重组IL-17A耻垢分枝杆菌的构建及其对巨噬细胞表达炎症因子的影响

Construction of recombinant Mycobacterium smegmatis with IL-17A and Its effect on expression of inflammatory factor in macrophages

目的构建携带小鼠IL-17a编码基因的重组耻垢分枝杆菌(Recombinant Mycobacterium smegmatis,rMs),并研究其对巨噬细胞表达炎症因子的影响。方法双酶切质粒pET28a/mIL-17a和pMFA41,转化感受态E.coli TOP10,构建大肠杆菌-分枝杆菌穿梭表达质粒pMFA41/mIL-17a,电转化耻垢分枝杆菌mc2155,经SDS-PAGE和Western blot鉴定表达产物。分别以MOI为10∶1加入rMs、rMs+anti-IL-17A、Ms感染小鼠巨噬细胞系RAW264.7,并设PBS对照组。荧光定量PCR法检测转染细胞中β防御素-2(Defensinβ2,Defb-2)、巨噬细胞炎症蛋白(Macrophage inflammatory protein,MIP)-1α和MIP-2β基因mRNA水平;ELISA法检测细胞培养上清中MIP-1α、MIP-2β、IL-4及IFNγ蛋白的表达水平。结果重组表达质粒pMFA41/mIL-17a经双酶切及测序鉴定证明构建正确;表达的重组蛋白mIL-17A可与大鼠抗小鼠IL-17A单克隆抗体特异性结合,在相对分子质量约20 000处可见特异性反应条带;rMs组RAW264.7细胞中Defb-2、MIP-1α、MIP-2β基因mRNA水平较Ms组及PBS组明显升高(P<0.01);rMs组细胞培养上清中MIP-1α、MIP-2β、IL-4和IFNγ的蛋白浓度较Ms组及PBS组明显升高(P<0.01)。

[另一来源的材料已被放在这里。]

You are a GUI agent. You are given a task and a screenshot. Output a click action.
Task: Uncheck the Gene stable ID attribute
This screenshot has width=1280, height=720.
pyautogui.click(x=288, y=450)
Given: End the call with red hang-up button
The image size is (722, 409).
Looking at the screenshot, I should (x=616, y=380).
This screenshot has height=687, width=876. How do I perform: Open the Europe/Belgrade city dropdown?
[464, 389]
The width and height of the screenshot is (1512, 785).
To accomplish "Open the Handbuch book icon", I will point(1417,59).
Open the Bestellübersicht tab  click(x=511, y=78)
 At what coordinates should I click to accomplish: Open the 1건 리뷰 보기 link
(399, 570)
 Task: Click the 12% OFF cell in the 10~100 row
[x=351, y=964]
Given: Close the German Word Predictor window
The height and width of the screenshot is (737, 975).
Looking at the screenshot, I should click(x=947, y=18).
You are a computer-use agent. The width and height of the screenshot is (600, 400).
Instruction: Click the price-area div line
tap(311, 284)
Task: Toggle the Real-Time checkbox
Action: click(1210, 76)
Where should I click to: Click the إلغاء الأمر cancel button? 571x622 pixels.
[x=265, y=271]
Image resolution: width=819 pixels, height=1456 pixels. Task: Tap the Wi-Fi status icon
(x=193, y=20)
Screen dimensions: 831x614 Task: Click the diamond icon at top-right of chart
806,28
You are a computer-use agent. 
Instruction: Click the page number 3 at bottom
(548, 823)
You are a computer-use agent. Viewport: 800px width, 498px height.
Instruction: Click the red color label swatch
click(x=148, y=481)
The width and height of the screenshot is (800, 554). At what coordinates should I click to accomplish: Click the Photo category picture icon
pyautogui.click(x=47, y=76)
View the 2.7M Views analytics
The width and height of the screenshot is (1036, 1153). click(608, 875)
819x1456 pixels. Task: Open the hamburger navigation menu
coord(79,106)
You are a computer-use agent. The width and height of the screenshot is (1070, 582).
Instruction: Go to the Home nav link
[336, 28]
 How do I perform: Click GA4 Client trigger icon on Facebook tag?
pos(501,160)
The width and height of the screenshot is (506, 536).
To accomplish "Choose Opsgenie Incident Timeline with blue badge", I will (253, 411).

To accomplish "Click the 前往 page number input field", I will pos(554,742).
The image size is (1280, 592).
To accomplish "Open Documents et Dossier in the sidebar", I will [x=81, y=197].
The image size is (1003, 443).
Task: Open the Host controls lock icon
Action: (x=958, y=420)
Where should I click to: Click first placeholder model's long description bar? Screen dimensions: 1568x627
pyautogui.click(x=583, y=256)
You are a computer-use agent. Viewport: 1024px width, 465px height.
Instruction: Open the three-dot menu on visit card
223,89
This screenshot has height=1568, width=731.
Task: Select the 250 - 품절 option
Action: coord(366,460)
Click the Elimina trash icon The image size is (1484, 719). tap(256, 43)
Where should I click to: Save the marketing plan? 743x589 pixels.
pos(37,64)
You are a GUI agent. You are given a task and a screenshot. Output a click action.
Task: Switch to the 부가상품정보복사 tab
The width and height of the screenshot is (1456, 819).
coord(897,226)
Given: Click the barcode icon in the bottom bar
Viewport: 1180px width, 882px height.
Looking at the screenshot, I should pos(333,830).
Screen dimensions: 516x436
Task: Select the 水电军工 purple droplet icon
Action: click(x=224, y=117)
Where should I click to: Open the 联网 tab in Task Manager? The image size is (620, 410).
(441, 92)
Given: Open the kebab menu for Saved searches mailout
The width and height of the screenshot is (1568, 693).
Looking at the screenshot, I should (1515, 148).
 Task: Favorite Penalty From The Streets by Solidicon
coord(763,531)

结论成功构建了表达具有生物学活性mIL-17A的重组耻垢分枝杆菌疫苗,该疫苗可有效促进体外培养的巨噬细胞表达MIP、Defb2、IFN-γ及IL-4,为新型疫苗的研发奠定基础。

Objective To construct a recombinant Mycobacterium smegmatis（rMs） with mouse IL-17A gene and analyze its effect on expression of inflammatory factors in macrophages.Methods Plasmids pET28a / mIL-17a and pMFA41 were digested with BamHⅠ and Hind Ⅲ separately,and the target gene and vector fragments were recovered and linked,than transformed to E.coli Top10.The constructed E.coli-M.smegmatis shuttle expression plasmid pMFA41 / mIL-17a was transformed to M.smegmatis mc2 155 by electroporation,and the expressed product was identified by SDS-PAGE and Western blot.Mouse macrophages RAW264.7 were transfected with rMs,rMs ＋ anti-IL-17A and Ms each at a MOI of 10︰1,using PBS as control.The defensin β2（Defb-2）,macrophage inflammatory protein（MIP）-1α and MIP-2β levels in transfected RAW264.7 cells were determined by fluorescent quantitative PCR,while the expression levels of MIP-1α,MIP-2β,IL-4 and IFNγ in culture supernatant of the cells by ELISA.Results Restriction analysis and sequencing proved that recombinant plasmid pMFA41 / IL-17a was constructed correctly.The expressed recombinant mIL-17A showed specific binding to rat anti-mouse IL-17A monoclonal antibody,forming a reaction band with relative molecular mass of about 20 000.The Defb-2,MIP-1α,MIP-2β mRNA levels in RAW264.7 cells transfected with rMs,as well as the expression levels of MIP-1α,MIP-2β,IL-4 and IFNγ in culture supernatant of the cells,were significantly higher than those with Ms and PBS（P 0.01）.Conclusion Recombinant M.smegmatis express bioactive mIL-17A was successfully constructed,which promoted the expressions of MIP,Defb2,IFNγ and IL-4 in macrophages cultured in vitro.It laid a foundation of development of novel vaccines.